→ **EXERCISE AIM**: Below are the entries; return every line among them that holds the word "Windows".
--- START ---
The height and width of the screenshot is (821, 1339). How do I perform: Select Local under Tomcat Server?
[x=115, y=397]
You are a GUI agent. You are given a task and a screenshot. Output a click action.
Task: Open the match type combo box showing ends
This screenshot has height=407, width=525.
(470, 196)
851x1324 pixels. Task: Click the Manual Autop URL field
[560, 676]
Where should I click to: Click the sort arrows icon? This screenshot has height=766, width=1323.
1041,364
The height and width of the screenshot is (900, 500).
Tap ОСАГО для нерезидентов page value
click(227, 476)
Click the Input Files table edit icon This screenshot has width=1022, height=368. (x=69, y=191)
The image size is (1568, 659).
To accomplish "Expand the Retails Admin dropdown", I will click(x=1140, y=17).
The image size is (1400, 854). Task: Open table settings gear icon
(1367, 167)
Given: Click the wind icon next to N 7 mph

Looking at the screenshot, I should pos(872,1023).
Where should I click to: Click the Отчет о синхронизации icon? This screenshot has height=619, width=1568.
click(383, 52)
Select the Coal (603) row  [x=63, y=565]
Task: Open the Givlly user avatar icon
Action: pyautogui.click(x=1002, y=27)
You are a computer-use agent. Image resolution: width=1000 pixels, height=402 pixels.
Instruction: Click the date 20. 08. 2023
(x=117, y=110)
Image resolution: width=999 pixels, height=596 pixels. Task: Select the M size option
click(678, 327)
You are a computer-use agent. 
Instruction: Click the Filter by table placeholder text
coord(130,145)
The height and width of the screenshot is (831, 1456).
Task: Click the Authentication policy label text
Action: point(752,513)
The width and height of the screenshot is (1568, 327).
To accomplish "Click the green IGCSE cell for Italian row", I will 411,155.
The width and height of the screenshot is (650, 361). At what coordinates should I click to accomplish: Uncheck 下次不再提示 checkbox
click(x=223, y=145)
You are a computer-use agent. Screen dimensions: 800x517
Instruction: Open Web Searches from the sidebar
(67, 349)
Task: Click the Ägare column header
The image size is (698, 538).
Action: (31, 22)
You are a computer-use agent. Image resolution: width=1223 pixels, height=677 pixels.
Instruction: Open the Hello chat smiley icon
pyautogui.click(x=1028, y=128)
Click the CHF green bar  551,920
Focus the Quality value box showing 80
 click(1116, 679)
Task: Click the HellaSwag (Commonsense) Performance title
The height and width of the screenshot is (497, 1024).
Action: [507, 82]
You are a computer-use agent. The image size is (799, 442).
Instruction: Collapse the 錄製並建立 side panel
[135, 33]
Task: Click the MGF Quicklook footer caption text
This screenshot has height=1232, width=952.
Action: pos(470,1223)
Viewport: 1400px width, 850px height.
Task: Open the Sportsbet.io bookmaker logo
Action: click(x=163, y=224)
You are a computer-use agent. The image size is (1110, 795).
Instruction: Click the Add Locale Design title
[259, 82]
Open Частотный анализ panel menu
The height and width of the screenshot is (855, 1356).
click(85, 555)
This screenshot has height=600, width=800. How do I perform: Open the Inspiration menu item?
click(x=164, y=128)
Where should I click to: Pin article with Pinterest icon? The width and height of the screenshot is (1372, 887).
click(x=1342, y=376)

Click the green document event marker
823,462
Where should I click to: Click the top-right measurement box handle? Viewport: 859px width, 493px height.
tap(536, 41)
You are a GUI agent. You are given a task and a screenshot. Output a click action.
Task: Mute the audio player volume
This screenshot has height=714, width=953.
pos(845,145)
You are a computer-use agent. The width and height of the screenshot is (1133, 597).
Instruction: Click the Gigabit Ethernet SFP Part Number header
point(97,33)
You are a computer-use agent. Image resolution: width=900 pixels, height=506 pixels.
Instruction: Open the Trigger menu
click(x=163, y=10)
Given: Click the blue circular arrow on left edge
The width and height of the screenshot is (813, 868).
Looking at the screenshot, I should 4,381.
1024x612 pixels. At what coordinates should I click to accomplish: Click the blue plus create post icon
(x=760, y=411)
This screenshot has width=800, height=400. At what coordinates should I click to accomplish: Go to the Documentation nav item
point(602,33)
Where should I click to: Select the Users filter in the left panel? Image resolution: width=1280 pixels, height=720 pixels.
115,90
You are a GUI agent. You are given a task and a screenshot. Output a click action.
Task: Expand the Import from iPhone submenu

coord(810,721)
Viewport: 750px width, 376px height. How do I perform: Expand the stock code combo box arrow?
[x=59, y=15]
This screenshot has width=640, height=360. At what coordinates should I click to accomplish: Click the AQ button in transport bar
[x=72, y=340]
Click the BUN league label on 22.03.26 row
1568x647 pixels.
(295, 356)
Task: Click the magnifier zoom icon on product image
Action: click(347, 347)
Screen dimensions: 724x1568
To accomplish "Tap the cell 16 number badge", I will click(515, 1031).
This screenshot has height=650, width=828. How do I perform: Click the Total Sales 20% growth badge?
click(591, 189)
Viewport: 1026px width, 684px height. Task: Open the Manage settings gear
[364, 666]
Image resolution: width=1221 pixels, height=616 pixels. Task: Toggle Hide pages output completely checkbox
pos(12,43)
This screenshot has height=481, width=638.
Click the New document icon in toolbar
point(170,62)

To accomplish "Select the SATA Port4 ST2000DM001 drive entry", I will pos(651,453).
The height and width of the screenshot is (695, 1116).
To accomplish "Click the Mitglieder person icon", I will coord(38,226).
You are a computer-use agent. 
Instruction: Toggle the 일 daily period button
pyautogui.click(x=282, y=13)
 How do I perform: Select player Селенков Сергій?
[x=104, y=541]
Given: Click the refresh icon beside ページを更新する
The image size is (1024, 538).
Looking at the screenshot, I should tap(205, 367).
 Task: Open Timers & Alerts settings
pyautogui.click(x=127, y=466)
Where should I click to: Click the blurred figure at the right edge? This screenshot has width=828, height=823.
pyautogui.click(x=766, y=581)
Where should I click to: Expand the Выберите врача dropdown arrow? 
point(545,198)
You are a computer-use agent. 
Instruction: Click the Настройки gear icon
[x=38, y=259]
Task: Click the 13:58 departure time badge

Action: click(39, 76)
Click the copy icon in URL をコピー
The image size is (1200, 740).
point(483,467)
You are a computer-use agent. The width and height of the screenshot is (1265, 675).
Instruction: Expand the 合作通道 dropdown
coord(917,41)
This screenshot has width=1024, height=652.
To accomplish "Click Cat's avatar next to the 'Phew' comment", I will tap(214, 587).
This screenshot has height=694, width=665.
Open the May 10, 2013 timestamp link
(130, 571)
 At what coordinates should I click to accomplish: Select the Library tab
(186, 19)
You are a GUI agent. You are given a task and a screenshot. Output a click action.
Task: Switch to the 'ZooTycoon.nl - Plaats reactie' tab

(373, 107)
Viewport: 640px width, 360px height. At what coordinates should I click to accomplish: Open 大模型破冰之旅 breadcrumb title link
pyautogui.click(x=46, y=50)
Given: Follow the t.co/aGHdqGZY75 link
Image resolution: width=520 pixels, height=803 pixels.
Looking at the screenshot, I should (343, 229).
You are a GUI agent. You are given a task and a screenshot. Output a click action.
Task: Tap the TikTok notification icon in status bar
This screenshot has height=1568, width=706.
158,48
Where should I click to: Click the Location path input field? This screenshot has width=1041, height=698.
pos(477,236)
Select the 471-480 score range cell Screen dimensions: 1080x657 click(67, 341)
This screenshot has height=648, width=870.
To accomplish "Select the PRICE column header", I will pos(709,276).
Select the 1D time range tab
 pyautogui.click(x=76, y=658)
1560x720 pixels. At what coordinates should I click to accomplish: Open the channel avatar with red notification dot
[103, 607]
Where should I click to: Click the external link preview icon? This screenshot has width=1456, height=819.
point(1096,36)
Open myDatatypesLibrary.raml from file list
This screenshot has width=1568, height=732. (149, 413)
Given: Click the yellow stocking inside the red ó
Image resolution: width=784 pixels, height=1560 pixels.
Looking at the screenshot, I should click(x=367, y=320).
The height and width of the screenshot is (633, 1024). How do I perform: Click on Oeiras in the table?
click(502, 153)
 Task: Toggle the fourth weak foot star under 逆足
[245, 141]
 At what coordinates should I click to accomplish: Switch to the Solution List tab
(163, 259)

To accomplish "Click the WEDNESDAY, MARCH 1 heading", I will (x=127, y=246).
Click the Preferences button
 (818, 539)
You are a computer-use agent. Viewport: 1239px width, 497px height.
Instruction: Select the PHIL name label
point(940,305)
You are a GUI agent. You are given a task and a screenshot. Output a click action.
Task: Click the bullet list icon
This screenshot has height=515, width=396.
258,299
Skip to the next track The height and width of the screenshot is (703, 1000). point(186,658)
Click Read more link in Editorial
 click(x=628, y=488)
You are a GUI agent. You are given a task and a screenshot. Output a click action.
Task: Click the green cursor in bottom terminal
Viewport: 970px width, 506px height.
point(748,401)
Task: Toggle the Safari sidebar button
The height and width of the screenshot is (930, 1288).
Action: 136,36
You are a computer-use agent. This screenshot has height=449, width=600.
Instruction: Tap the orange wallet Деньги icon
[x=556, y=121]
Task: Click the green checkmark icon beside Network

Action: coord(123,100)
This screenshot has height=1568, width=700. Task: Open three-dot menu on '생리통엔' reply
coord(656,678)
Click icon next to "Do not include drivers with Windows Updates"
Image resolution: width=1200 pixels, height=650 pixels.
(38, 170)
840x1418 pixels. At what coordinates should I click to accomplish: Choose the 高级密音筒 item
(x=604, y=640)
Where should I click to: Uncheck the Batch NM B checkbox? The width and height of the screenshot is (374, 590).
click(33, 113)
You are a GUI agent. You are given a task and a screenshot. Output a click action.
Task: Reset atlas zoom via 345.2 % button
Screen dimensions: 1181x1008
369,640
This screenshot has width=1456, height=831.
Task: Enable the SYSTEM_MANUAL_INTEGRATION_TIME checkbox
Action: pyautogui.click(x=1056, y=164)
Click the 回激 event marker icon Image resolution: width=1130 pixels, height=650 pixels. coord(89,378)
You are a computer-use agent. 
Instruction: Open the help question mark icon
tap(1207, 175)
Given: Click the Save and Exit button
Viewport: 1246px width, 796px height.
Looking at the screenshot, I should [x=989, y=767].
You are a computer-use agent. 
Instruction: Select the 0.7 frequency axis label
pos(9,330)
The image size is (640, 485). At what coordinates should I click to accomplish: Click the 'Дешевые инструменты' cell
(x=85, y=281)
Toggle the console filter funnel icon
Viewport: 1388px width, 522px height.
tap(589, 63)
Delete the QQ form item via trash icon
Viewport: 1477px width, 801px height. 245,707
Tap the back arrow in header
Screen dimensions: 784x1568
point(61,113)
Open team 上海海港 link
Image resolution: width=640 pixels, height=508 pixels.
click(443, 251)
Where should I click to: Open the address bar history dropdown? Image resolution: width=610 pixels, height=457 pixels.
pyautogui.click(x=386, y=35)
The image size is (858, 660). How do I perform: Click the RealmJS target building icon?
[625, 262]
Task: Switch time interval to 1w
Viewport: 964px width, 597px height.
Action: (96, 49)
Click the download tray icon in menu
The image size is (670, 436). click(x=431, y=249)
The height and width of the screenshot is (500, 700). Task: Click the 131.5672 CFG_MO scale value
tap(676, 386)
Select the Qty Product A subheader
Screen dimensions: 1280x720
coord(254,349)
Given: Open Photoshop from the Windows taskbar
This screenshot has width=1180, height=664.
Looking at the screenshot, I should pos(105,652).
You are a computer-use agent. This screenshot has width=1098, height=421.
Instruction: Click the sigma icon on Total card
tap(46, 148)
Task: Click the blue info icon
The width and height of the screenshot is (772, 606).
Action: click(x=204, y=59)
--- END ---
→ **FINISHED TASK**:
Click icon next to "Do not include drivers with Windows Updates"
Given: Open Photoshop from the Windows taskbar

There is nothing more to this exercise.